### PROMPT:
Return each record word for word, keeping none of its pictures.

### DATA IN THIS EXERCISE:
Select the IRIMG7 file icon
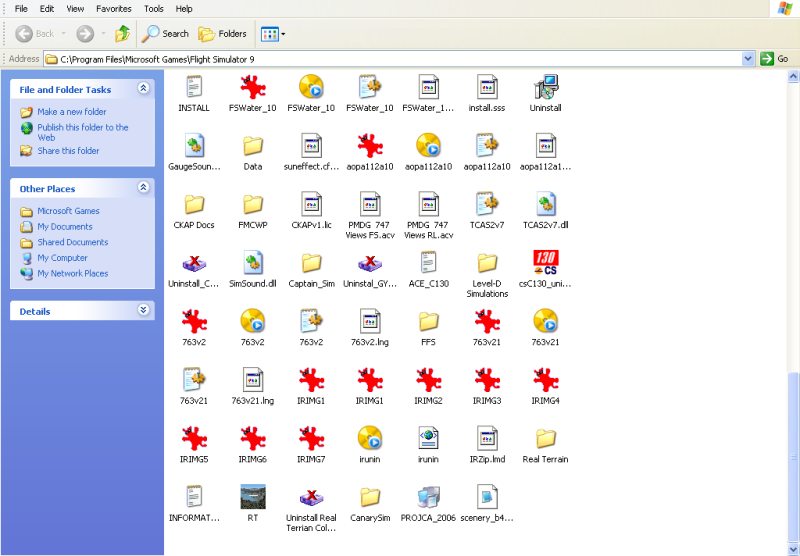 (311, 439)
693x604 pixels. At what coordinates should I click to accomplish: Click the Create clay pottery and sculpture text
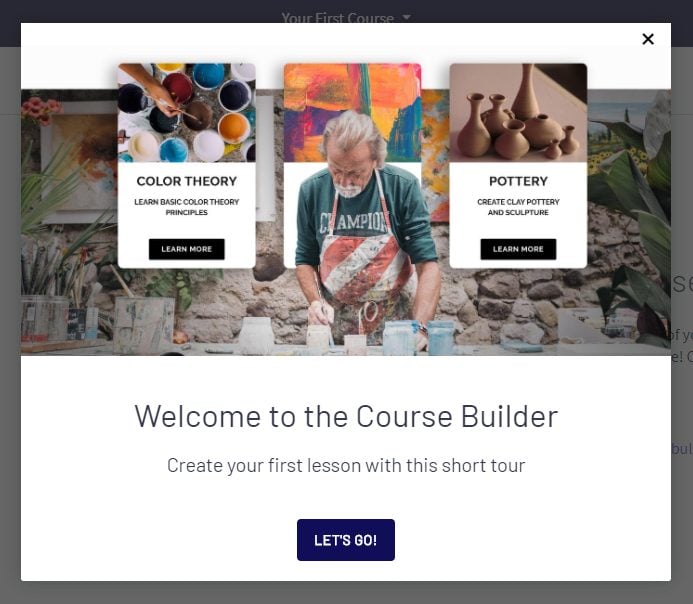pyautogui.click(x=518, y=207)
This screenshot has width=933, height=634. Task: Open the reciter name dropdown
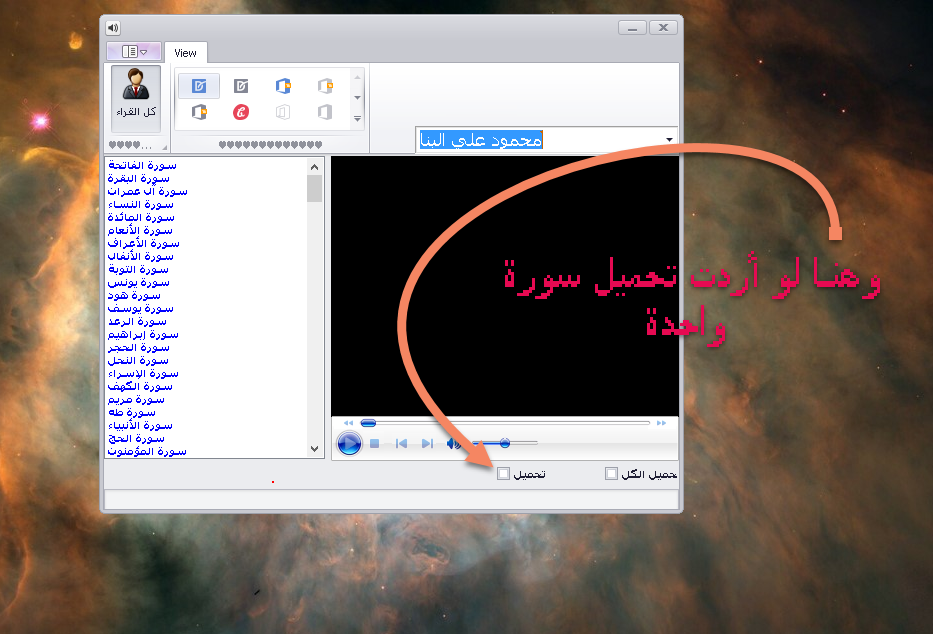click(x=668, y=140)
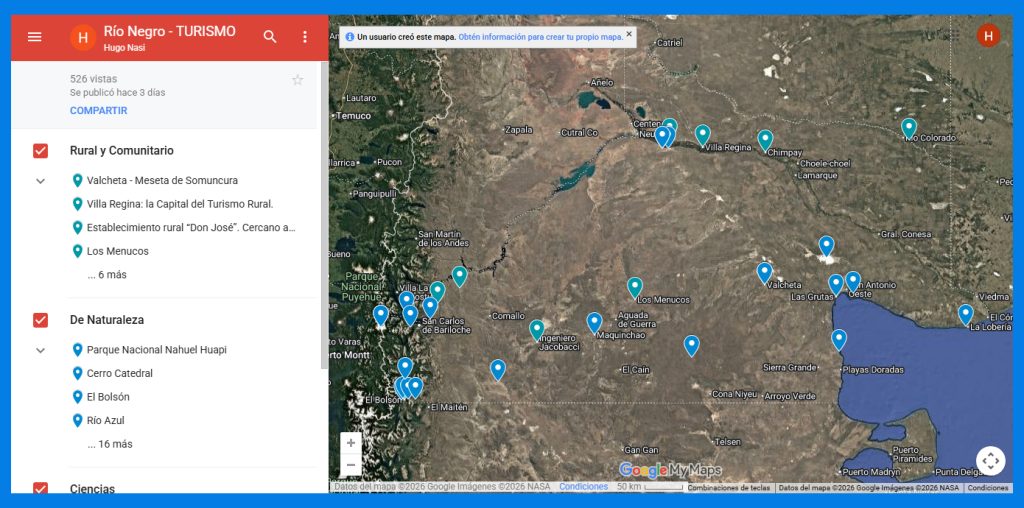Click the map pin at Valcheta
This screenshot has height=508, width=1024.
[765, 271]
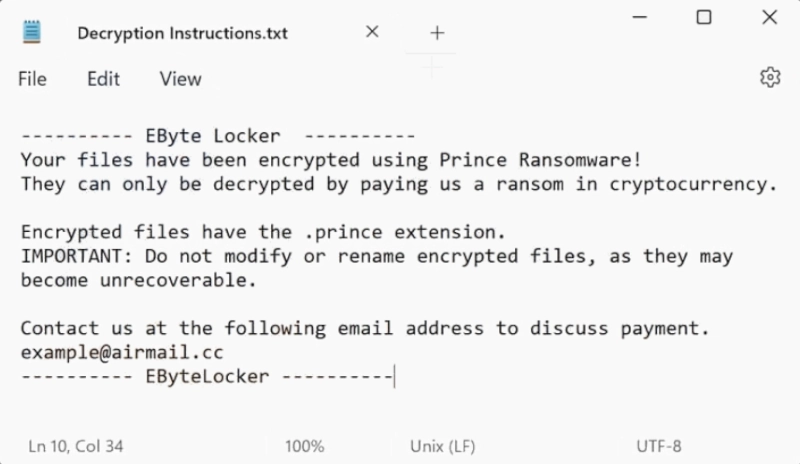Click the UTF-8 encoding indicator

click(659, 446)
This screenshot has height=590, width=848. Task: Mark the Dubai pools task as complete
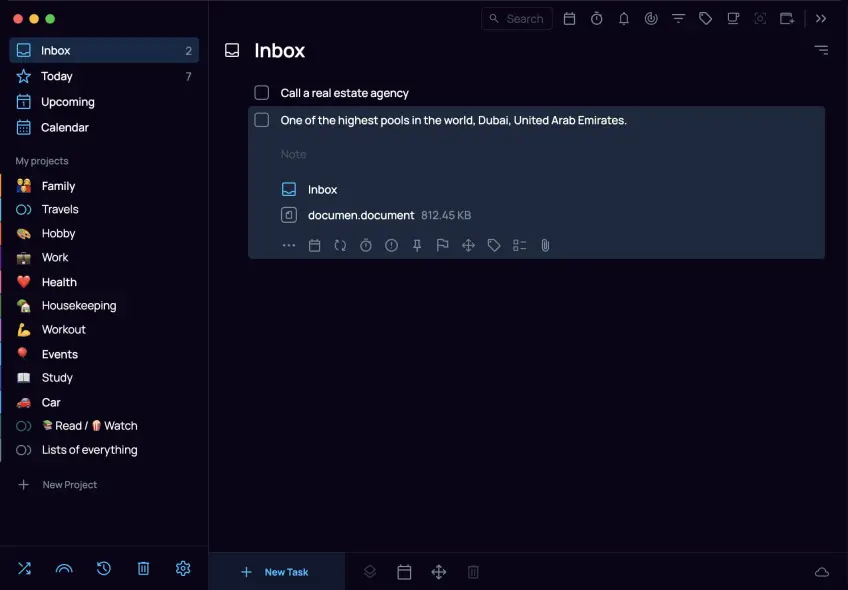tap(262, 120)
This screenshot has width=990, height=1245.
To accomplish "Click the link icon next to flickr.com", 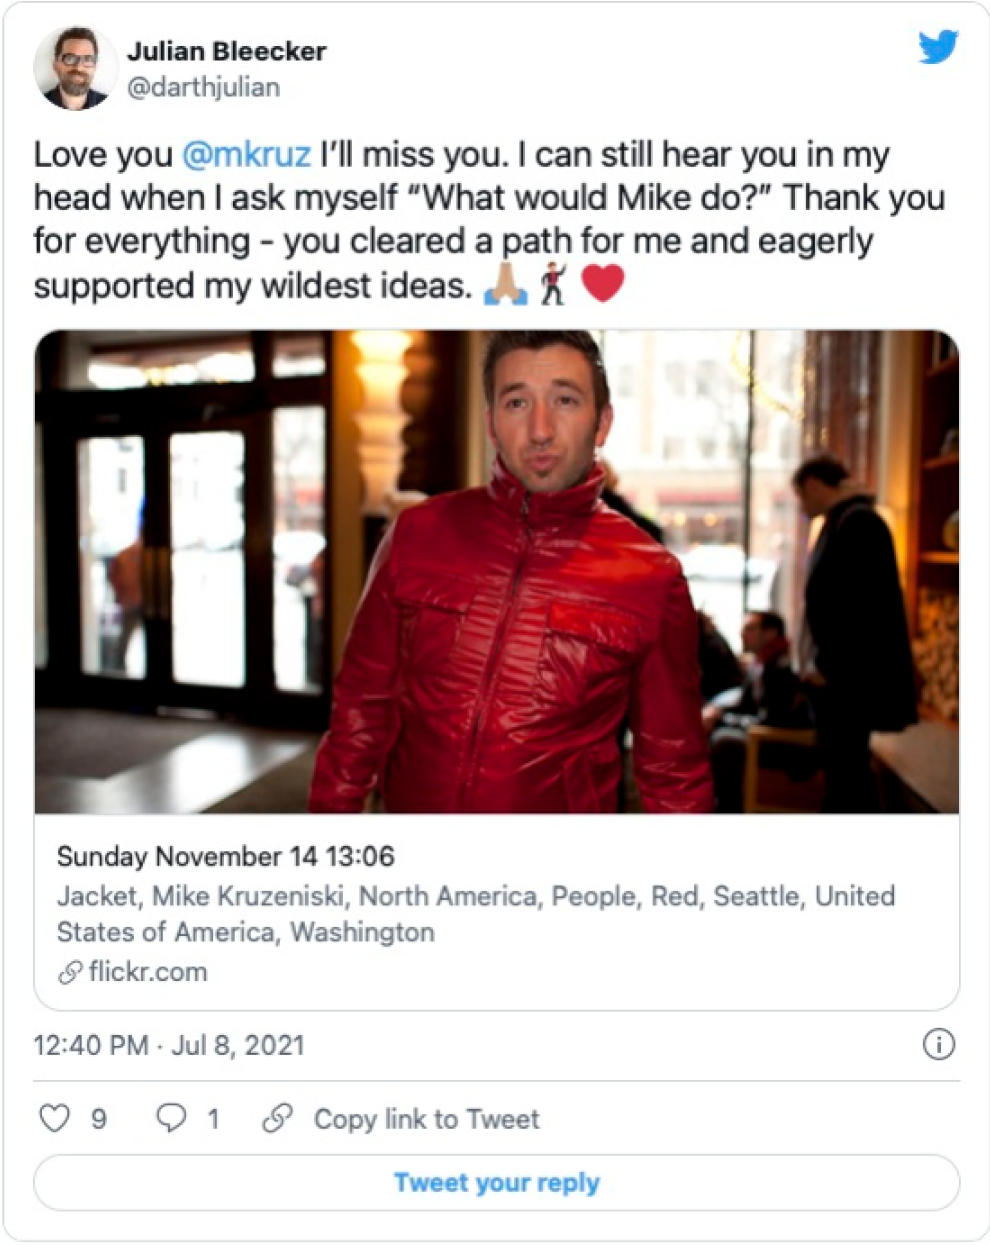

### RESULT OF THE EXERCISE:
Select the IRIMG7 file icon
 (311, 439)
693x604 pixels. At what coordinates should I click to accomplish: Click the Create clay pottery and sculpture text
pyautogui.click(x=518, y=207)
This screenshot has width=933, height=634. Task: Open the reciter name dropdown
click(x=668, y=140)
Click the map pin at Valcheta
This screenshot has height=508, width=1024.
[765, 271]
Click the UTF-8 encoding indicator

click(659, 446)
This screenshot has height=590, width=848. Task: Mark the Dubai pools task as complete
tap(262, 120)
This screenshot has width=990, height=1245.
To accomplish "Click the link icon next to flickr.com", 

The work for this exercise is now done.